Canned cocktails are a full-fledged capital-T Thing right now, which as a lazy, lazy man is great news for me. Unfortunately, too many drinks that look like properly mixed sippers are merely pretenders. For example, Jack Daniel’s and El Jimador have their own spiked cans out there, neither of which contain a drop of their signature spirits within.

Fortunately, usurpers to the crown abound. Austin Cocktails, based in the heart of Texas (where the stars at night are big and bright, I’m told), has emerged from that crowded landscape with a handful of potent, unique recipes that promise bespoke-style drinks 8.4 ounces at a time. Are they any good? Can they outshine a macro-brewed malt beverage? Let’s find out.

Cucumber Vodka Mojito: B

First, an admission. This isn’t my first time drinking one of these. I crushed one in the walk from the parking lot to the Miller Park gates to watch the Pittsburgh Pirates but an honest to god beating on the NL Central champion Milwaukee Brewers. All I really remember from that is that it was easy to drink and a proper way to play catch-up after getting caught in traffic on the way out from Madison.

Cracking the can unleashes a wave of mint that carries a mild toothpaste vibe to it. You get a little bit of lime. You also get a curious nutritional fact box that counts each serving of this 8.4 ounce can of 12.5 percent alcohol by volume spirit as 1.5 ounces. I don’t believe you’re supposed to drink it a shot at a time, but it’s mildly concerning there’s more than 200 calories here (42 per serving).

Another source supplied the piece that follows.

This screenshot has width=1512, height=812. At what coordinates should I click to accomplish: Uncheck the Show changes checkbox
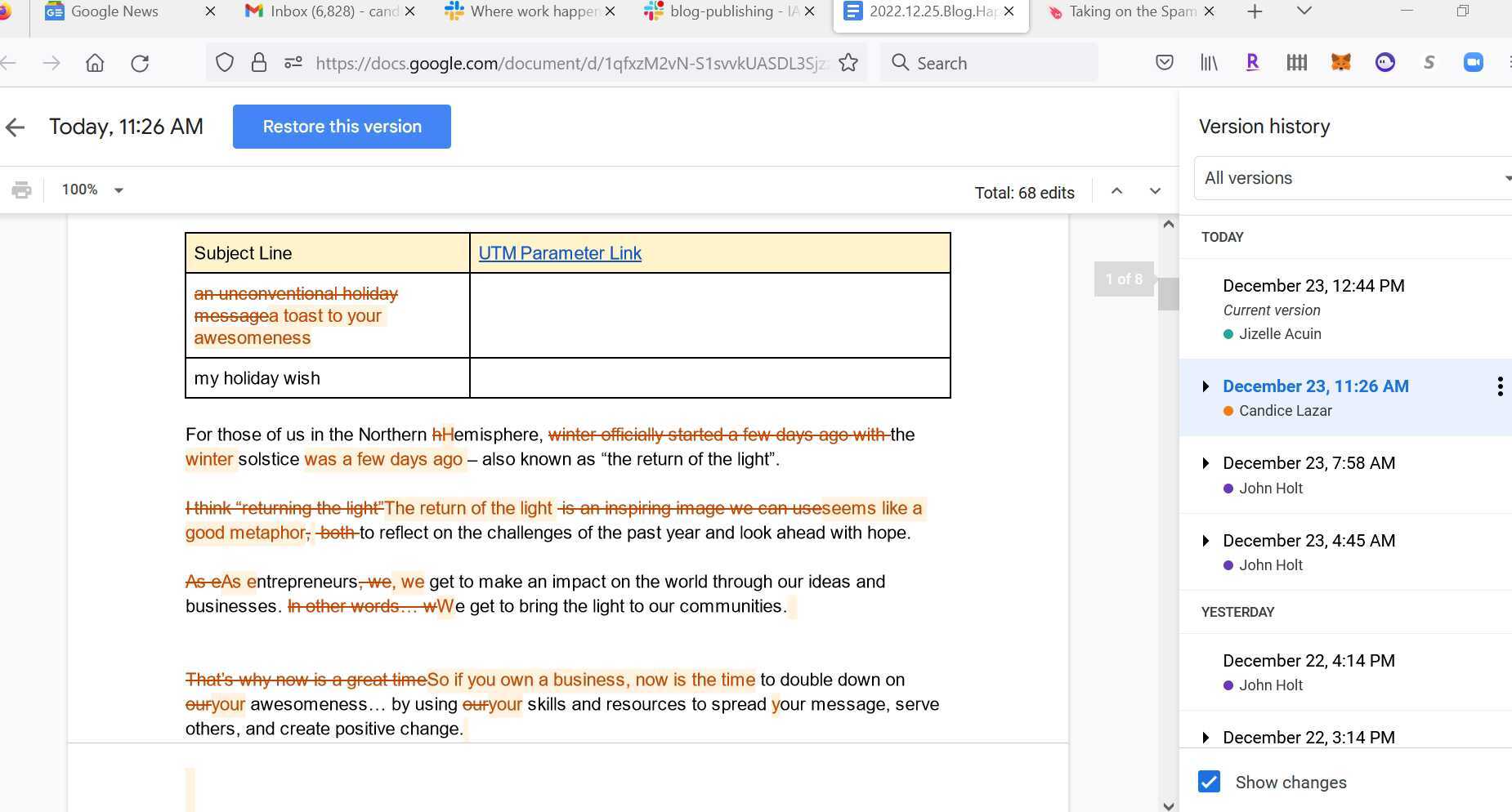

Those calories are well spent, crafting a heavily sweet and slightly tart backdrop that covers up that heavy alcohol content. You do notice the vodka here, but it’s minor and definitely not enough to make you think there’s two shots involved per can. Which, right, is where the bulk of those calories come from. I’m dumb.

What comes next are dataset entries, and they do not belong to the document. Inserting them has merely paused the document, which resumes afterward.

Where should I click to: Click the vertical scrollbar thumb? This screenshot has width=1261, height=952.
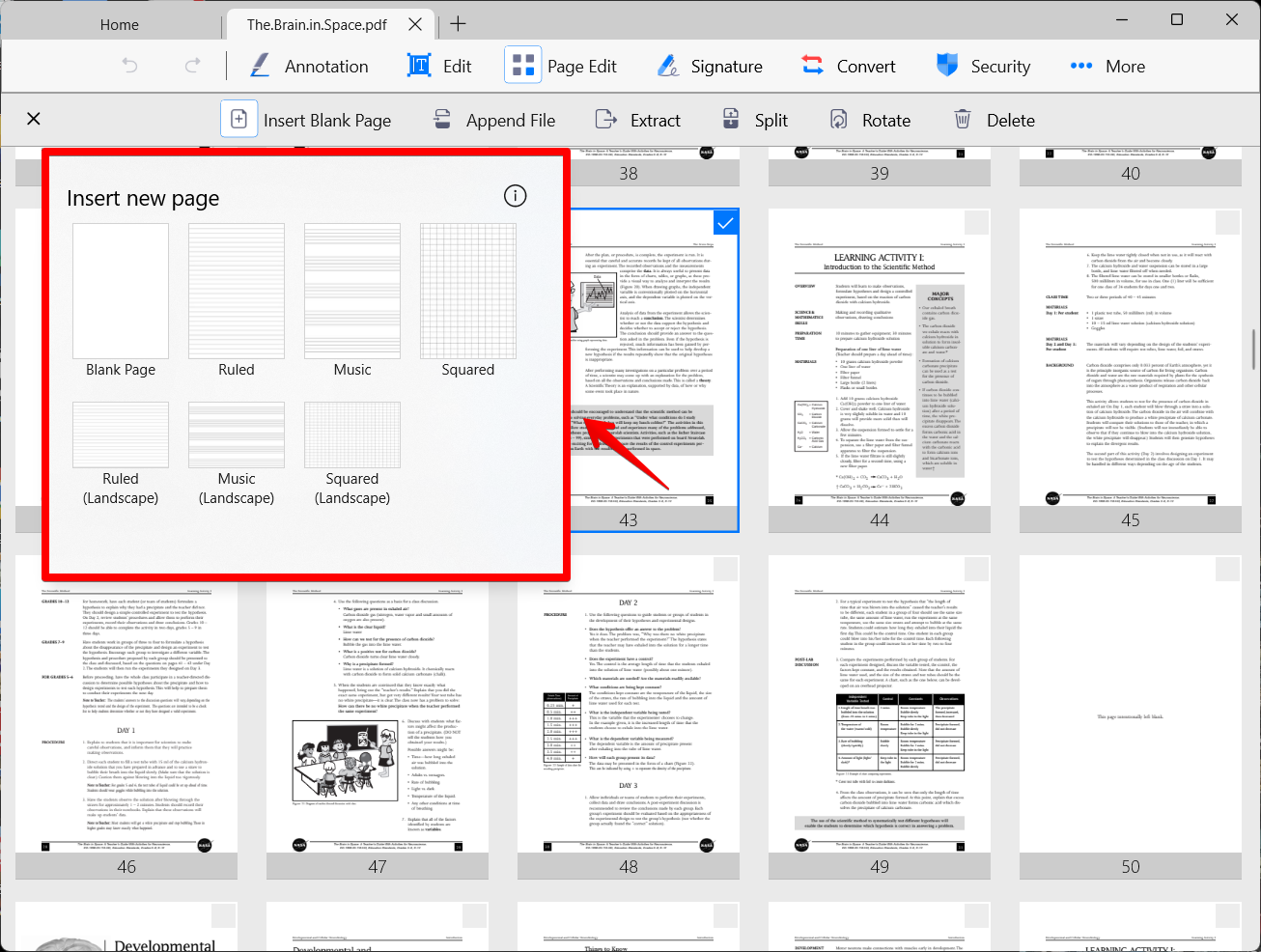coord(1253,350)
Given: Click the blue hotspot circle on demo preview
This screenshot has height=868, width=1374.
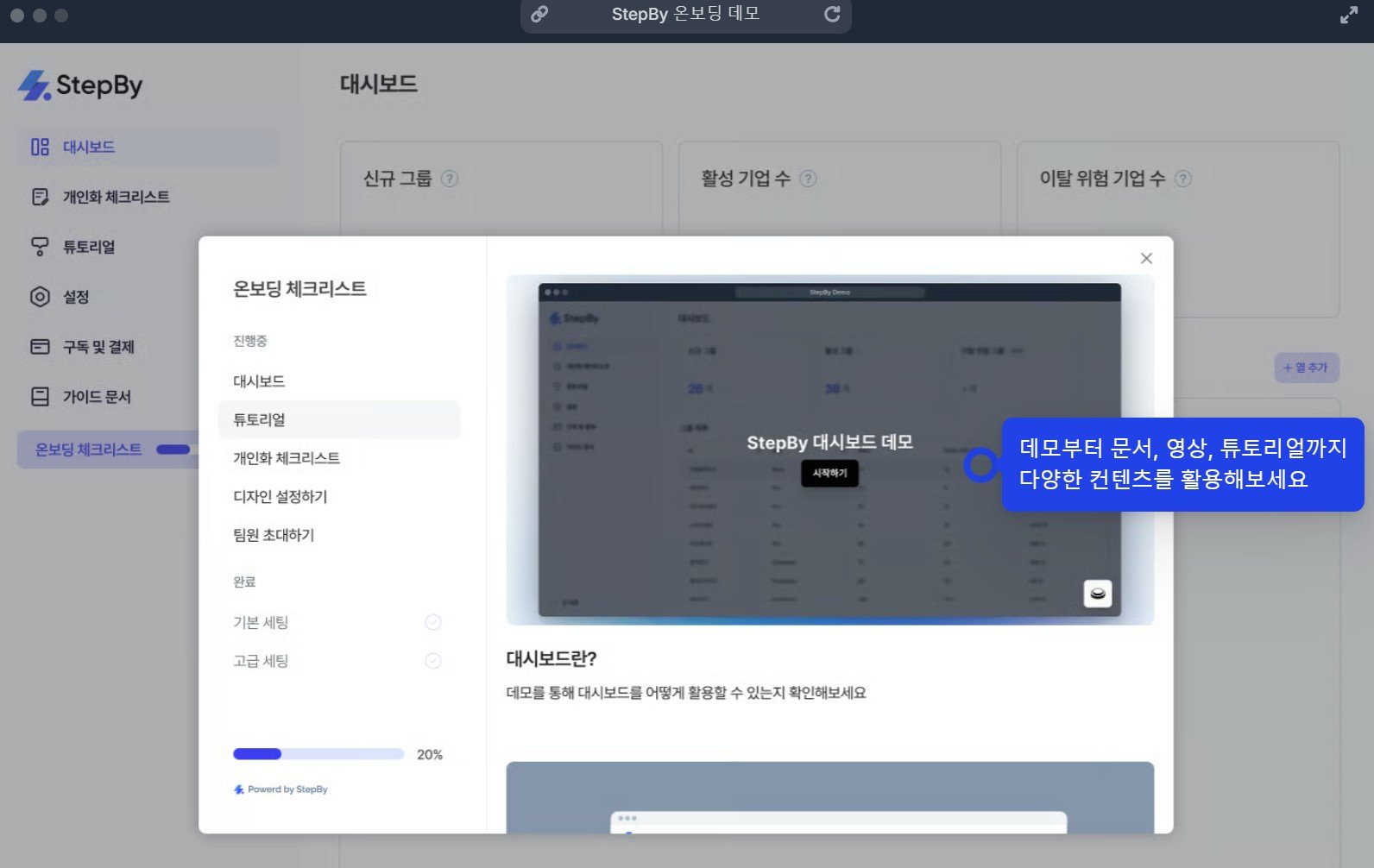Looking at the screenshot, I should (x=980, y=465).
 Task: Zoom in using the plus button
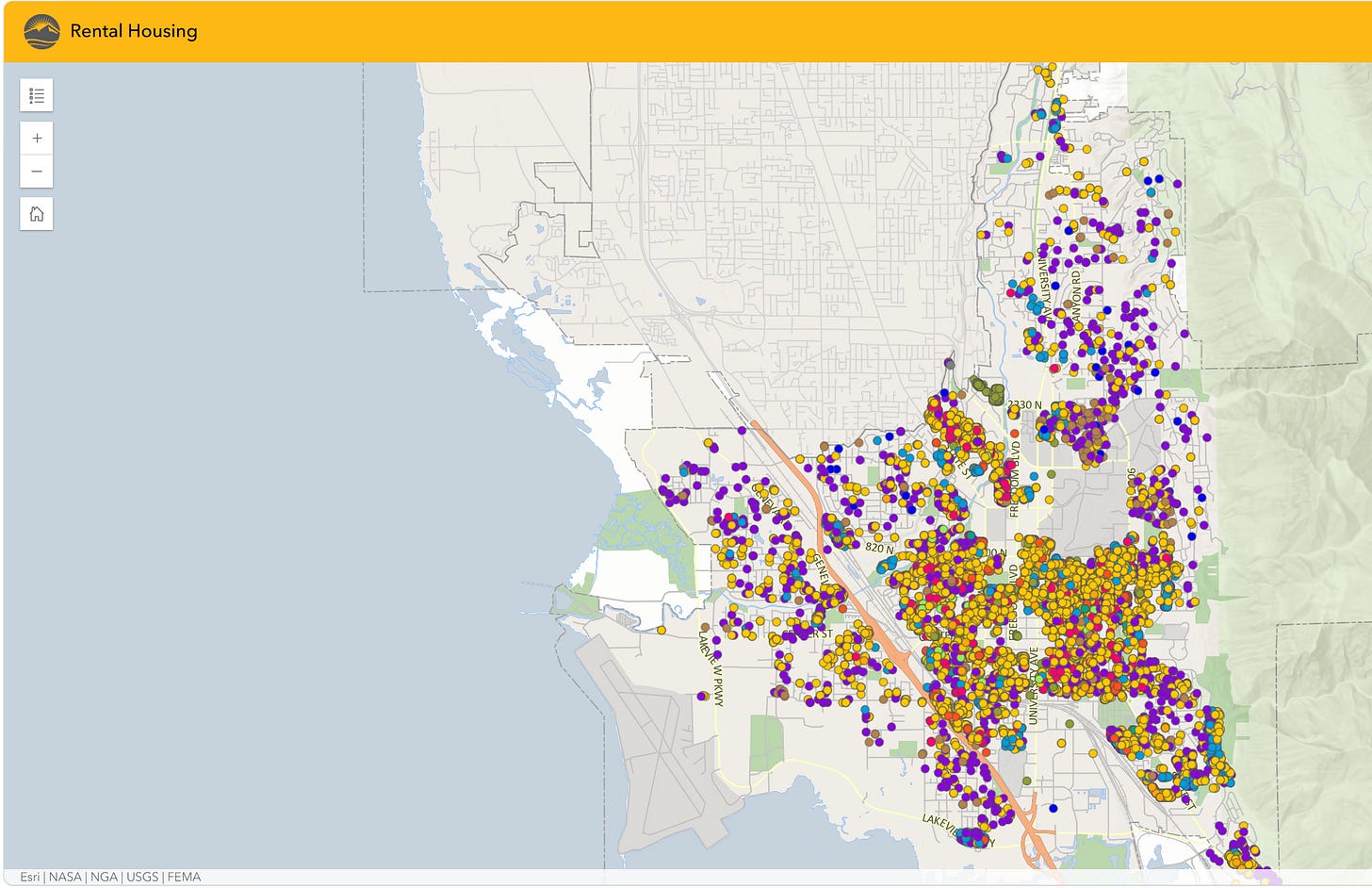click(37, 139)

The ring at the top of the can says “never too sweet” but, friends, we are walking that tightrope here. Add in the swap of rum for vodka in a classic cocktail and things are at least a little weird. But that’s an inviting kind of weird.

Despite that mild harshness toward the end, it also finishes crisp and is both easy to come back to and easy to swig. I’d say this is a great golf course beverage to sneak into your bag, but good god I’d put down three of these in the first six holes and pass out in a sand trap around the turn.

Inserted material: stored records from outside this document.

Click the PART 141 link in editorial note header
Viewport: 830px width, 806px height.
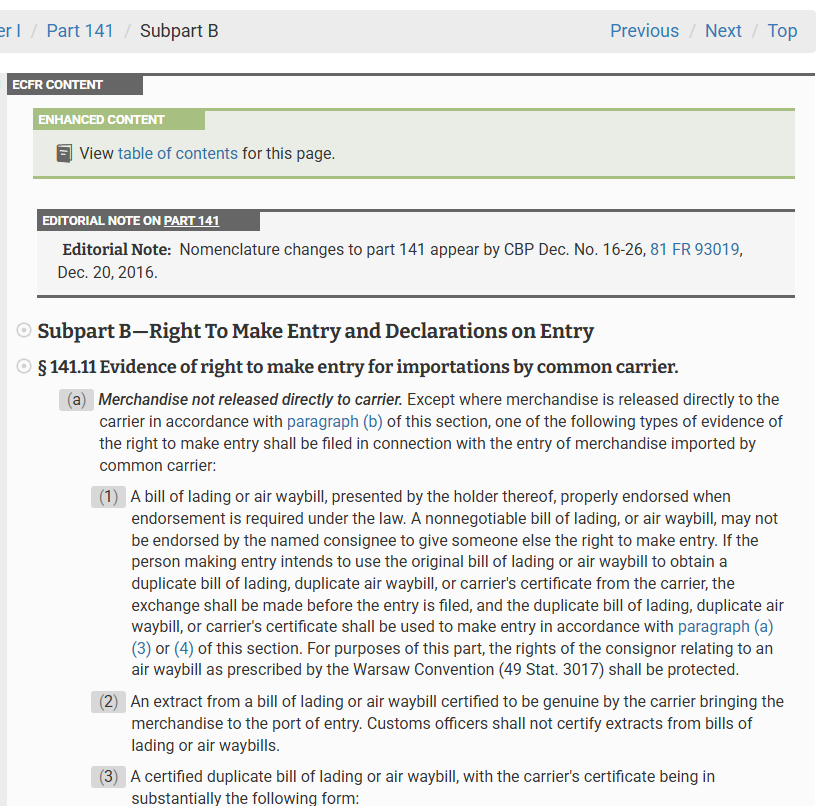[x=191, y=221]
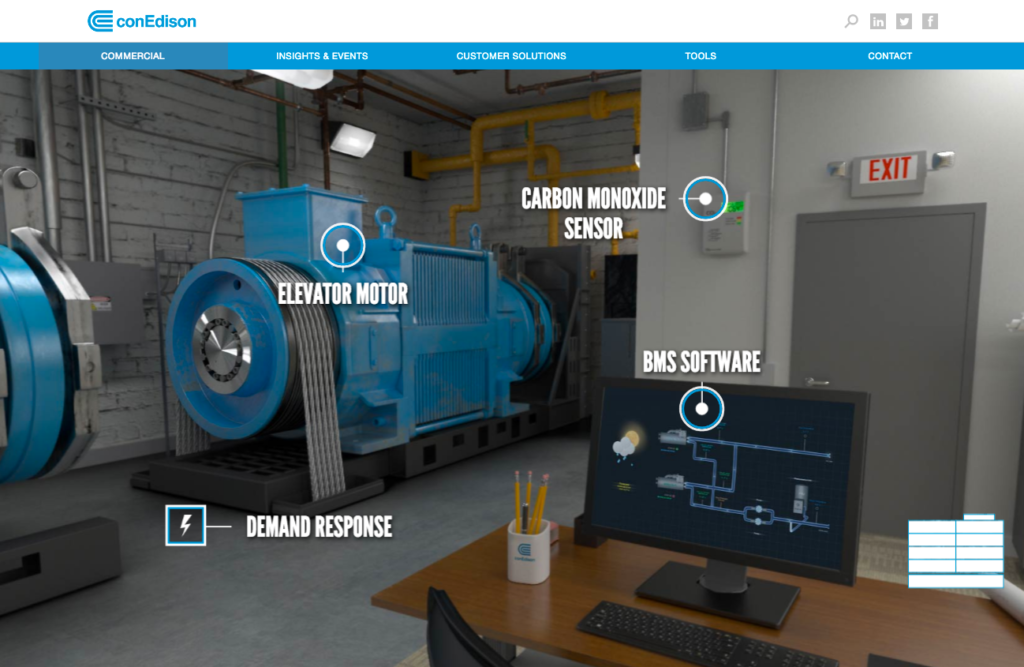This screenshot has height=667, width=1024.
Task: Open the Customer Solutions menu
Action: click(x=511, y=56)

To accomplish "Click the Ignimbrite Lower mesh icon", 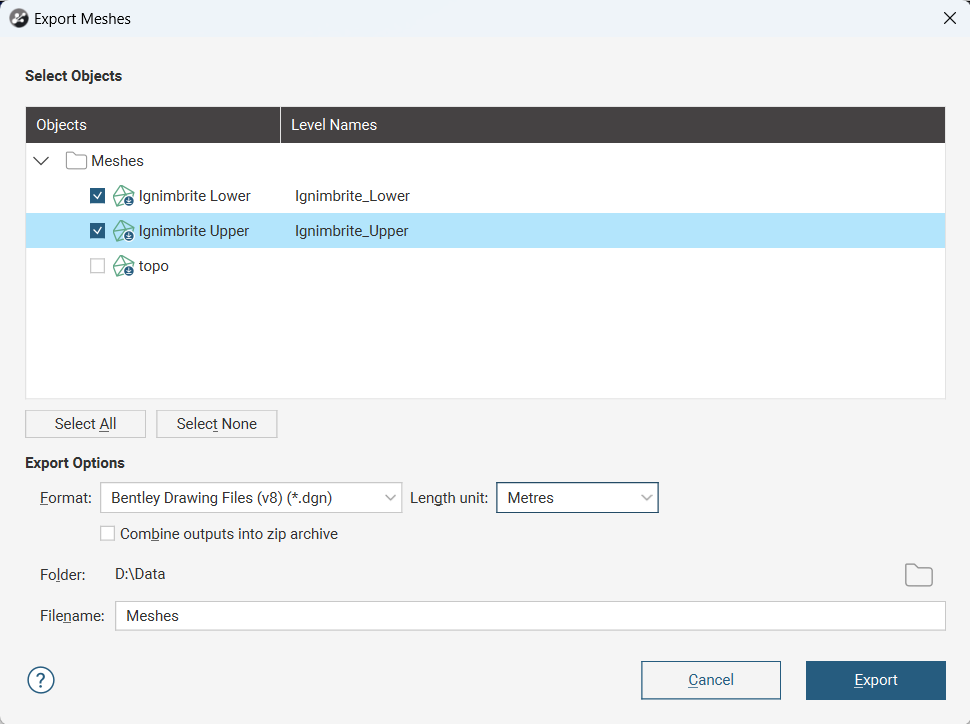I will [123, 196].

Part of it may be that I’ve been coming off a string of malt beverages in these reviews. Now I get a cocktail that actually comes with the spirit promised in the label. That’s what I want. Austin Cocktails delivers that with ease and even puts an enjoyable twist on it.

Bergamot Orange Margarita: B+

I don’t know what a Bergamot orange is, but it sounds like something I cannot afford. You don’t smell it off the top of the pour, however. All you get here is tequila. A little sweet and salty agave, which is inviting on its own and, at the very least, doesn’t smell cheap.

Despite the currents wafting off the top and another 25 proof can, this doesn’t feel particularly strong. Yes, the tequila is there, but like with the mojito there’s no burn involved. The spirit itself doesn’t stand out in any appreciable way, but it’s part of a premixed drink and about what you’d expect. Totally fine.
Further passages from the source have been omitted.